_KUTIPAN SUMBER_

Seribu Hantu Penghuni Lawang Sewu (1)
- VIVA.co.id/Dwi Royanto
VIVA.co.id - Lawang sewu merupakan sebuah gedung megah dan bercirikan arsitektur unik seperti yang berkembang pada era 1850-1940 di benua Eropa. Gedung ini oleh warga Semarang lebih dikenal dengan sebutan gedung Lawang Sewu.
Sebutan itu hanya kiasan saja. Meski dibangun dengan banyak pintu dan jendela, namun jumlahnya tidak sampai seribu.
Gedung Lawang Sewu menempati lokasi yang sangat strategis. Pada masa pemerintah kolonial Belanda gedung ini digunakan sebagai kantor Nederlandsch Indische Spoorweg Maatsscappi (NIS), perusahaan kereta api pertama di Indonesia. Gedung Lawang Sewu memiliki nilai sejarah karena menjadi saksi bisu titik awal perkembangan perkeretaapian di Indonesia, khususnya di Pulau Jawa.
Ketika Jepang datang ke Indonesia pada 1942, gedung ini diambil alih untuk dijadikan salah satu markas militer Jepang. Di gedung ini pula terdapat penjara dan ruang penyiksaan hingga pembantaian rakyat. Setelah kemerdekaan, gedung ini dipakai sebagai kantor administrasi Perusahaan Kereta Api Indonesia (PJKA), pernah juga dijadikan sebagai markas Komando Daerah Militer IV Diponegoro.
Konon gedung berarsitektur unik ini menyimpan kekuatan magis seribu hantu. Anggapan ini bisa dimaklumi, karena pada masa peperangan dulu, yang melibatkan Angkatan Muda Kereta Api (pemuda-pemuda Semarang) melawan bala tentara Kido Buati Jepang, gedung Lawang Sewu menjadi ajang penyiksaan dan pembantaian. Tidak jelas berapa nyawa telah melayang, tapi jumlahnya dipastikan mencapai ribuan.

_TUGAS ANDA_
Salin kembali bagian kutipan tentang Lawang Sewu yang dimulai dari "- VIVA.co.id/Dwi Royanto" dan berakhir pada "di Pulau Jawa.", lalu tukar "jendela" dengan "ventilasi". Baris-baris data merupakan bahan tersendiri yang terpisah dari kutipan tentang Lawang Sewu.

_DAFTAR DATA_
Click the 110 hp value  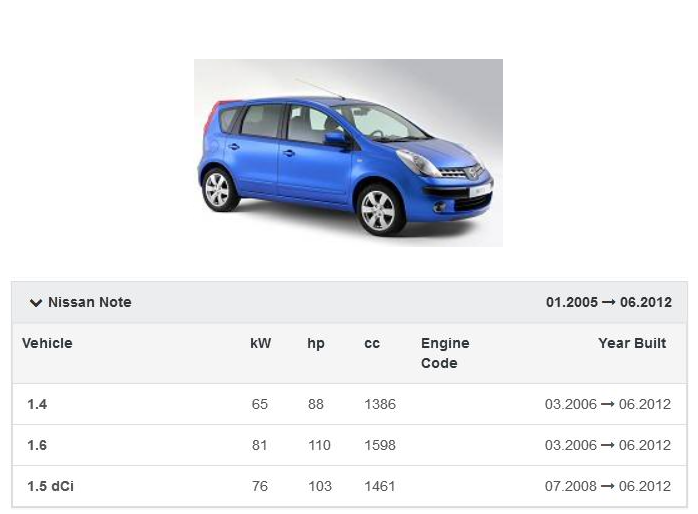(x=319, y=446)
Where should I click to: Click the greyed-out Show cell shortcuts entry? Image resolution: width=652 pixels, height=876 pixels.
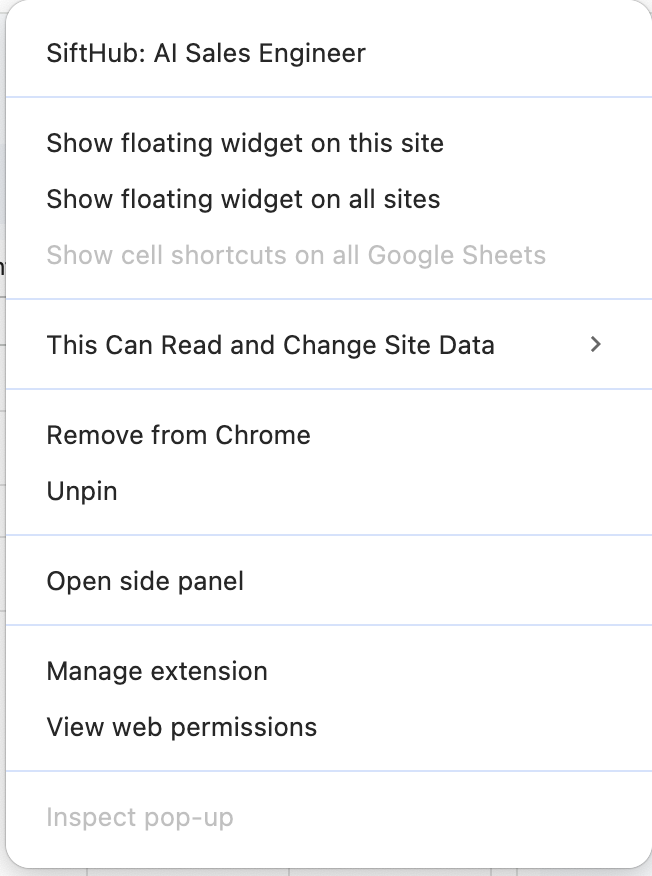296,255
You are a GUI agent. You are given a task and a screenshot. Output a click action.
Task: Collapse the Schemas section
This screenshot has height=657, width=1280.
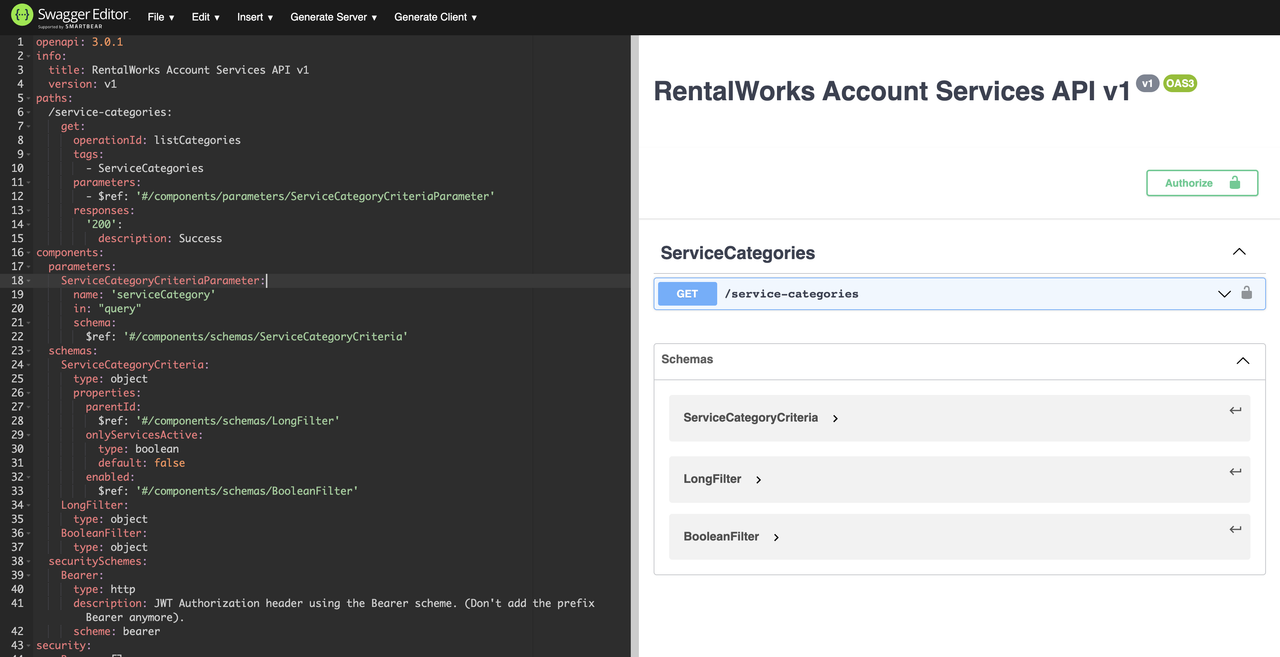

_JAWABAN TUGAS_
- VIVA.co.id/Dwi Royanto
VIVA.co.id - Lawang sewu merupakan sebuah gedung megah dan bercirikan arsitektur unik seperti yang berkembang pada era 1850-1940 di benua Eropa. Gedung ini oleh warga Semarang lebih dikenal dengan sebutan gedung Lawang Sewu.
Sebutan itu hanya kiasan saja. Meski dibangun dengan banyak pintu dan ventilasi, namun jumlahnya tidak sampai seribu.
Gedung Lawang Sewu menempati lokasi yang sangat strategis. Pada masa pemerintah kolonial Belanda gedung ini digunakan sebagai kantor Nederlandsch Indische Spoorweg Maatsscappi (NIS), perusahaan kereta api pertama di Indonesia. Gedung Lawang Sewu memiliki nilai sejarah karena menjadi saksi bisu titik awal perkembangan perkeretaapian di Indonesia, khususnya di Pulau Jawa.